# the best trip the road gave me yet... glory days.



## earthowl

when i was in eugene i fell in love with a guy who took me traveling with his band. he taught me how to play the ukulele, which was cute, and gave me a whole new perspective on life. sadly, were not togethor, but i love him none the less and this was our journey from portland, or to what was once our home: oklahoma city.
hope you enjoy em.


----------



## Sjaan

Looks like you had a really good time! Those silly travelin' boys sure do seem to have a way of wiggling their shit into our hearts, yeah? hahaha


----------



## earthowl

Sjaan said:


> Looks like you had a really good time! Those silly travelin' boys sure do seem to have a way of wiggling their shit into our hearts, yeah? hahaha


 oh boy, do they. he was a great guy, still one of my best friends. and i loved the time i had. it was my first time not traveling alone and now traveling alone is not the same its sad. but im still happier than i would be behind a desk eh? heyo


----------



## Sjaan

Oh hell yeah! I'm currently having to wait on traveling again until I can get a better ride for me and my cat (not as cuddly as past men fellow, but still great company!), so I feel you on being alone & having to be behind a desk :/


----------



## Dmac

great pics!


----------



## meathook

the picture of the guy wearing the black flag shirt, with the big dog & the tiny dog, made me burst out laughing.
these are all great pictures by the way!


----------



## earthowl

meathook said:


> the picture of the guy wearing the black flag shirt, with the big dog & the tiny dog, made me burst out laughing.
> these are all great pictures by the way!

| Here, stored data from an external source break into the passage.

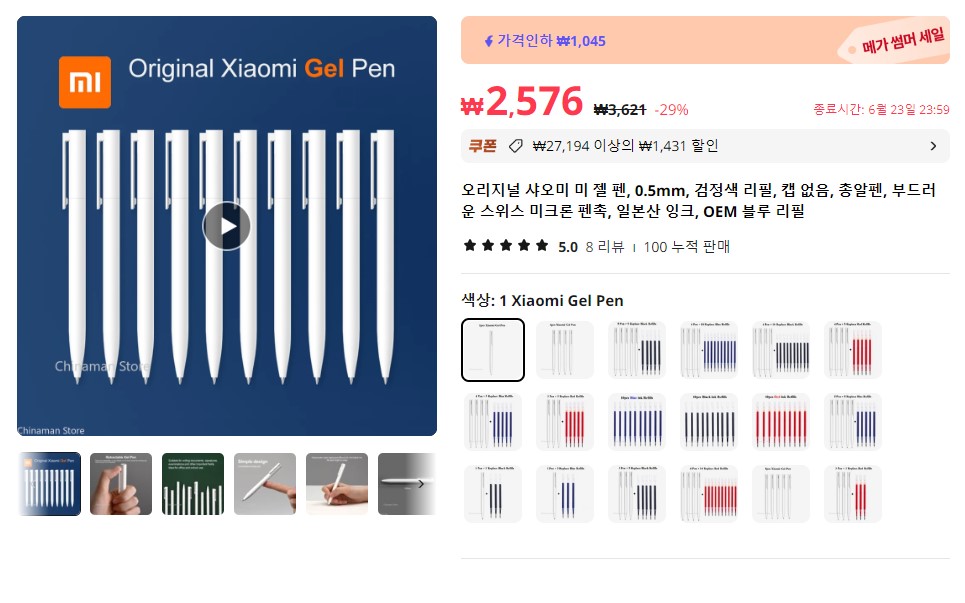Select the selected single Xiaomi Gel Pen option

(x=493, y=349)
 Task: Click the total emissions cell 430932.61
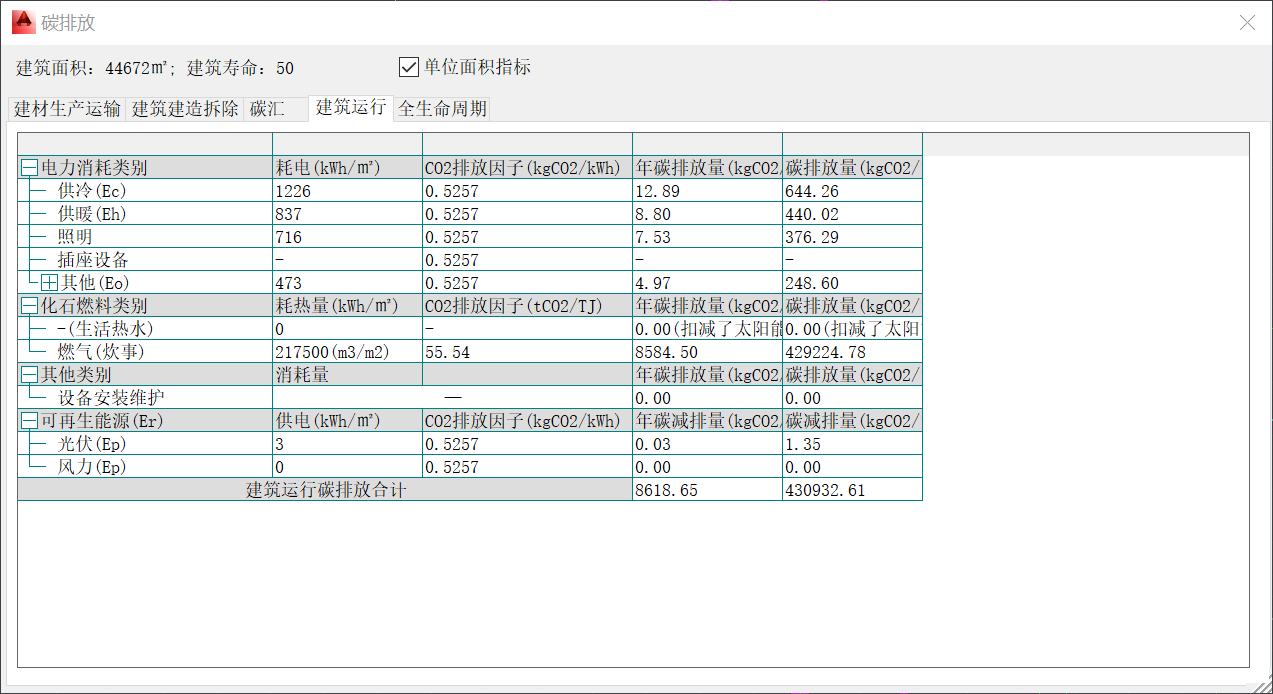(x=825, y=490)
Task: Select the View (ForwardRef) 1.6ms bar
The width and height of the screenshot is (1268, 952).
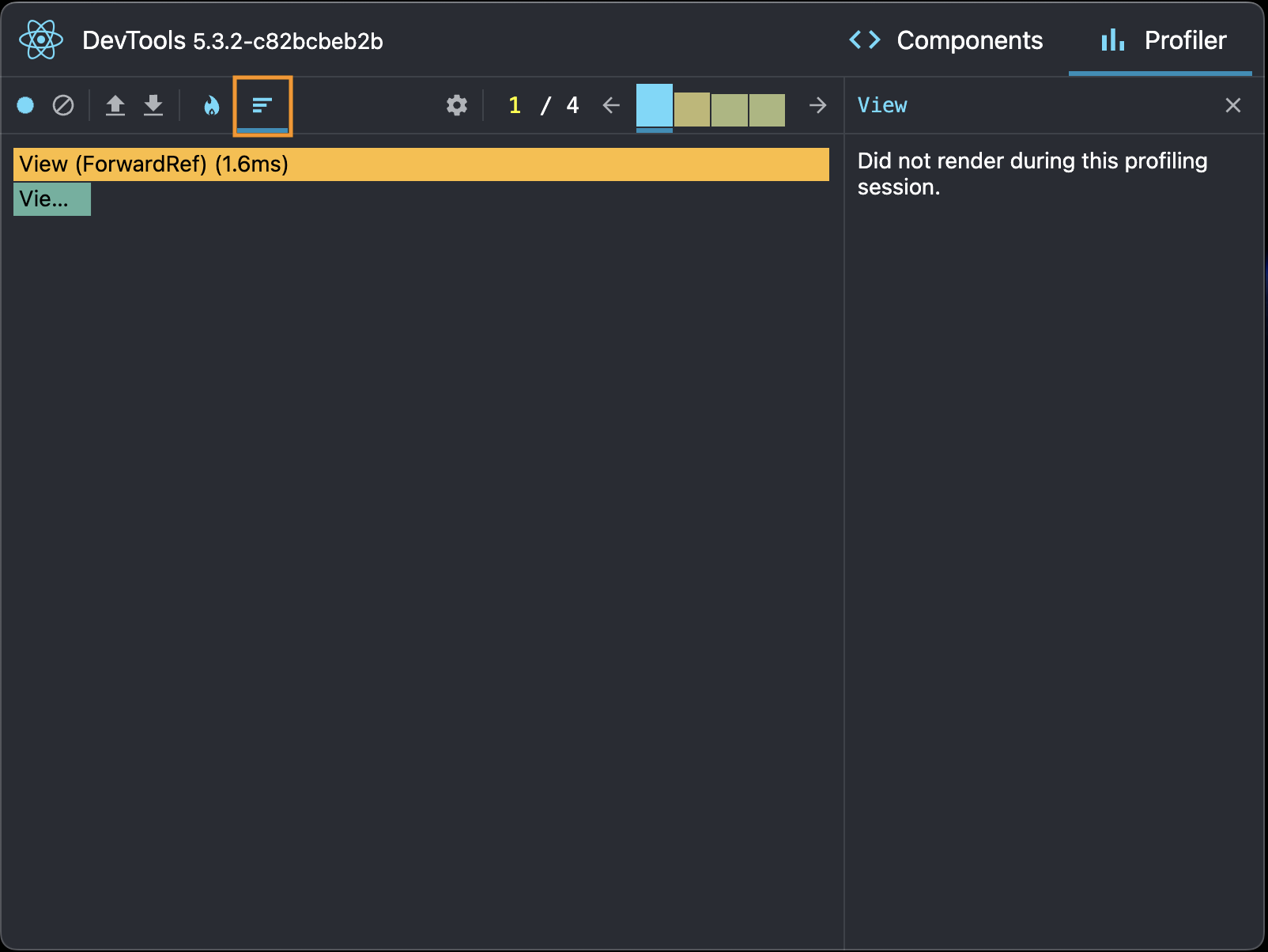Action: coord(421,164)
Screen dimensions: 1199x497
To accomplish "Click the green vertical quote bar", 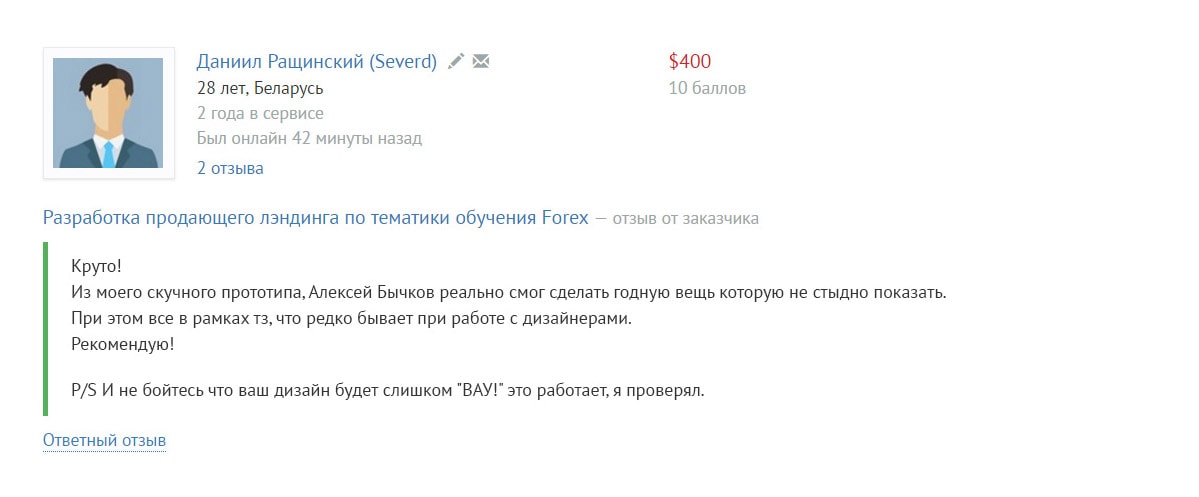I will 46,328.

 haha yeah thats the guy i was dating. hes a funny boy.


----------



## hobogestapo

smiling like the girl wearing... a trucker i got a ride from wouldnt let me leave until i memorized that whole part of the song and could sing it back to him. he would stop the song after that part and test me on it. wee!


----------



## earthowl

hobogestapo said:


> smiling like the girl wearing... a trucker i got a ride from wouldnt let me leave until i memorized that whole part of the song and could sing it back to him. he would stop the song after that part and test me on it. wee!


hahaha what the fuck? what song are you talking about?!


----------



## Sjaan

hobogestapo said:


> smiling like the girl wearing... a trucker i got a ride from wouldnt let me leave until i memorized that whole part of the song and could sing it back to him. he would stop the song after that part and test me on it. wee!


How it should be!


----------



## earthowl

WHAT SONG IS THAT?!!


----------



## Sjaan

earthowl said:


> WHAT SONG IS THAT?!!


Hahaha, it's Girl On The Billboard by Del Reeves! (But truthfully, I like The Road Hammer's version a little bit more- it's a tad more modern)


----------



## hobogestapo

no kidding the guy had a big purple rig with a 6 foot by 4 foot punisher skull in the sleeper


----------



## Puckett

nice pics looks like you all had fun


----------



## dartagnan

looks like a fuckin blast. yer makin my feet itch....


----------



## Shaee

Ooh, I met you two in Portland, we smoked under the bridge at the waterfront.


----------



## spudnic

looks like fun man. I meet you guys in venice. ha your ex jeff is my raos dog woo!


----------



## earthowl

hahah yeah i remember you were hangin out with that one dood, friz!


----------



## Earth

Woof !!


----------



## TreyEZ

Hey there.... new member... long time lurker on the site...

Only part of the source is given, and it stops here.